═══ Dataset extract ═══
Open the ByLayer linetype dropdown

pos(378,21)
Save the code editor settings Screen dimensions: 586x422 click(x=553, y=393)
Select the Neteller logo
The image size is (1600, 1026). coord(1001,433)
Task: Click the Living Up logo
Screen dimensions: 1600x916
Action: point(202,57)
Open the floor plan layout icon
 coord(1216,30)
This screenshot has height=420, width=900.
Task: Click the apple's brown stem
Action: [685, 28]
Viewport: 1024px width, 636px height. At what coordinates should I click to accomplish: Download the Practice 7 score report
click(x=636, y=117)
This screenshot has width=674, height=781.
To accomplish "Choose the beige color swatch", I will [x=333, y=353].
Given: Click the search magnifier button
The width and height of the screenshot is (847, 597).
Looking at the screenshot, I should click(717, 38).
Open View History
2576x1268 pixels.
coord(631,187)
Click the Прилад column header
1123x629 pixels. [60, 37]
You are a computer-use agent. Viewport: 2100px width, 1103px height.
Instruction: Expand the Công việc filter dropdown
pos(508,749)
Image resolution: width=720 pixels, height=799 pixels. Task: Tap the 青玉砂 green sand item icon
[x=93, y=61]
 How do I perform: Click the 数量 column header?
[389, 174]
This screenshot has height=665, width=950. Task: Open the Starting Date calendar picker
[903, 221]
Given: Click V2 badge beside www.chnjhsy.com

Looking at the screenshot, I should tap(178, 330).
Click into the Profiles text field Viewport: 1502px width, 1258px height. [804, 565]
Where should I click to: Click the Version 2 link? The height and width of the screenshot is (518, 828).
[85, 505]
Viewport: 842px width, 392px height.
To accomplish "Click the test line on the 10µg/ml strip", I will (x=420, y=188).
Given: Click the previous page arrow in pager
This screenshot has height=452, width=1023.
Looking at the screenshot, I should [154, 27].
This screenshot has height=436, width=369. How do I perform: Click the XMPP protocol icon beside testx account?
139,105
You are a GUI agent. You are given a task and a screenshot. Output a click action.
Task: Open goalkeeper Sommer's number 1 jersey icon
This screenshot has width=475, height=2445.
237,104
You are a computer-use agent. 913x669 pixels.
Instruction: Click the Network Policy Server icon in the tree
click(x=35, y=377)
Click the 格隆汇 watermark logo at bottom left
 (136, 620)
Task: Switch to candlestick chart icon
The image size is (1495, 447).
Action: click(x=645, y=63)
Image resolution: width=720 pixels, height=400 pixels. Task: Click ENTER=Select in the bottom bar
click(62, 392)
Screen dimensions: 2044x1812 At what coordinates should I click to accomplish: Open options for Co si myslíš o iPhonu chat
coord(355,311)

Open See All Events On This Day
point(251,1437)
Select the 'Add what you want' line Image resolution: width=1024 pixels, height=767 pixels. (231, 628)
═══
**Task instructions**
Please set down, character for character, the lines of the records from the very first line through the line that contains "Action: point(202,57)", including that line.

**Written response**
Open the ByLayer linetype dropdown

pos(378,21)
Save the code editor settings Screen dimensions: 586x422 click(x=553, y=393)
Select the Neteller logo
The image size is (1600, 1026). coord(1001,433)
Task: Click the Living Up logo
Screen dimensions: 1600x916
Action: point(202,57)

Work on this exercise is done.